#### DATA SHOWN
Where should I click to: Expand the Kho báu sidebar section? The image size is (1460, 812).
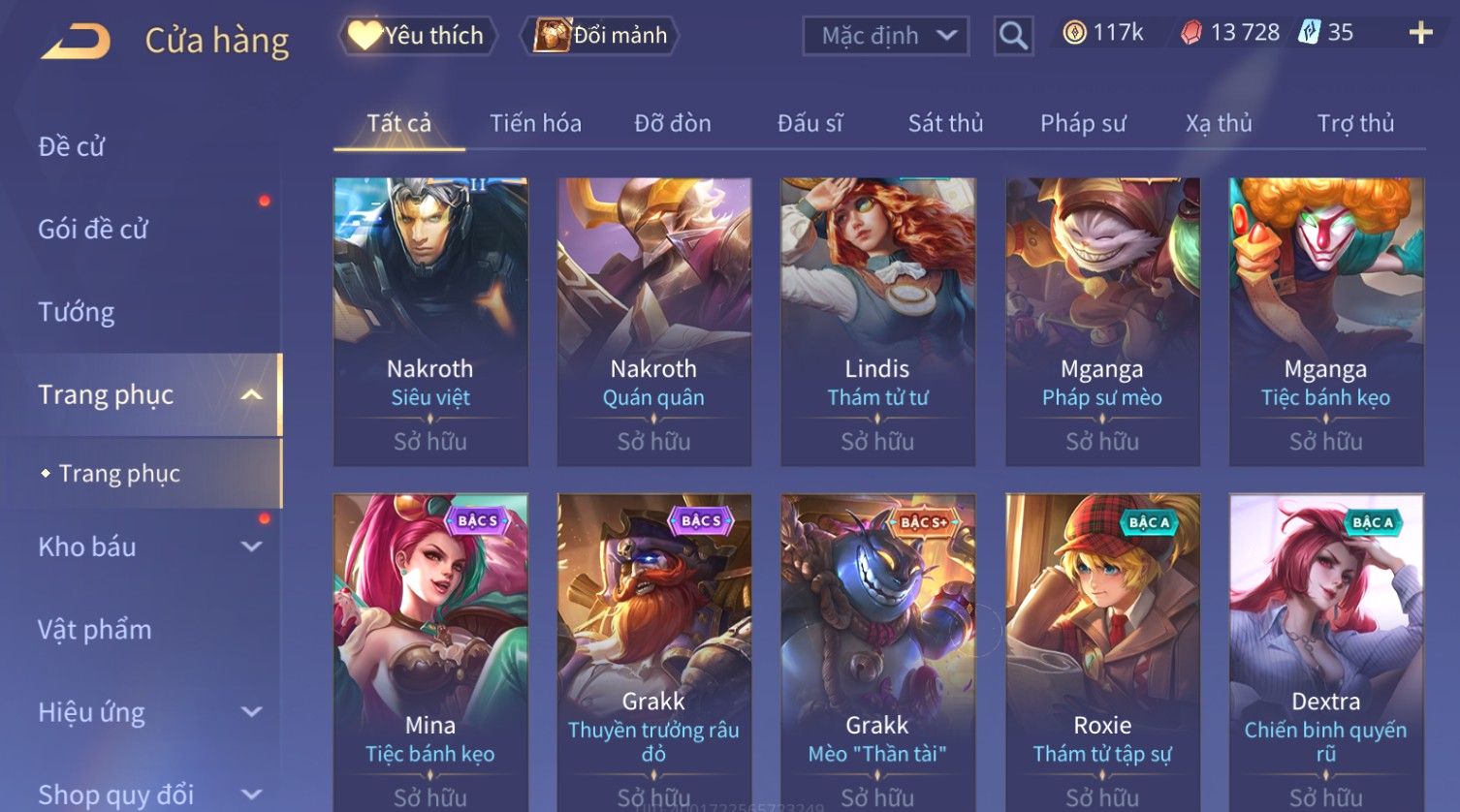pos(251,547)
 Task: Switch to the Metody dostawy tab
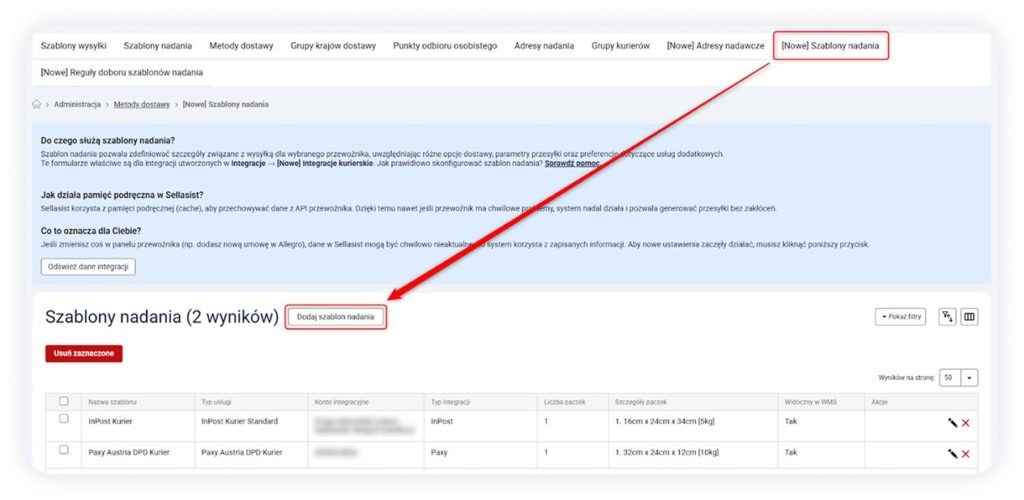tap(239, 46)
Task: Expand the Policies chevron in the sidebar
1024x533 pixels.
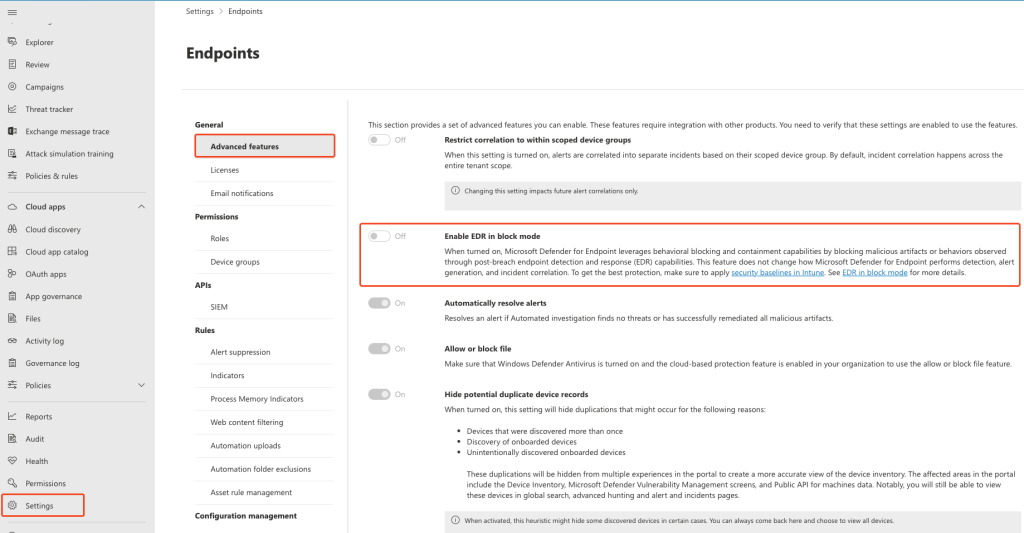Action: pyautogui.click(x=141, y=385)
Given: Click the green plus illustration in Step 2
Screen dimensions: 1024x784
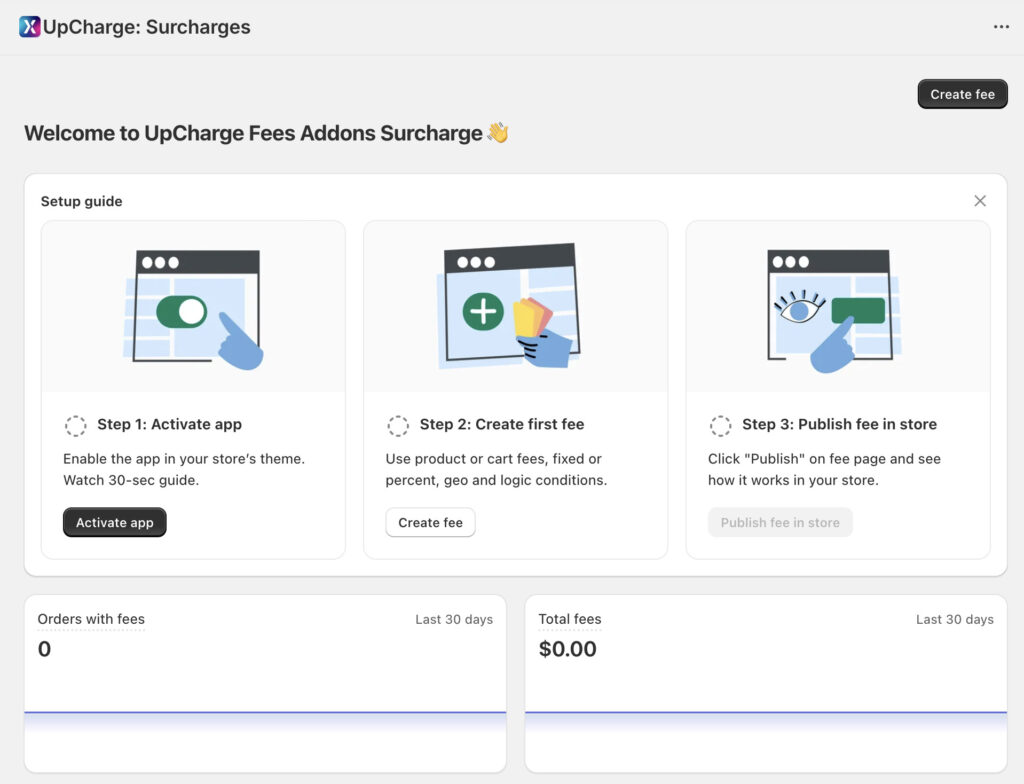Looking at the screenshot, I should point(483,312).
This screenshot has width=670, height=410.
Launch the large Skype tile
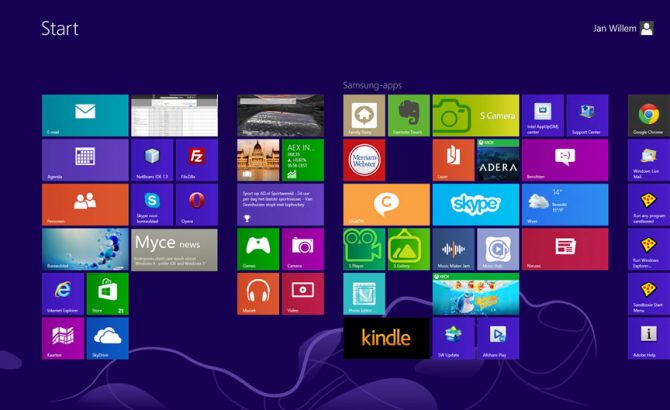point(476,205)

#### ASSIGNMENT
Transcribe the whole listing exactly. Pictures stay out of your copy.

#### SOLUTION TO THIS EXERCISE
Where should I click to: Expand the Kho báu sidebar section? The image size is (1460, 812).
pos(251,547)
 Task: Switch to the Metody dostawy tab
tap(239, 46)
Task: Expand the Policies chevron in the sidebar
1024x533 pixels.
Action: pyautogui.click(x=141, y=385)
Given: Click the green plus illustration in Step 2
Screen dimensions: 1024x784
Looking at the screenshot, I should point(483,312).
This screenshot has width=670, height=410.
Launch the large Skype tile
point(476,205)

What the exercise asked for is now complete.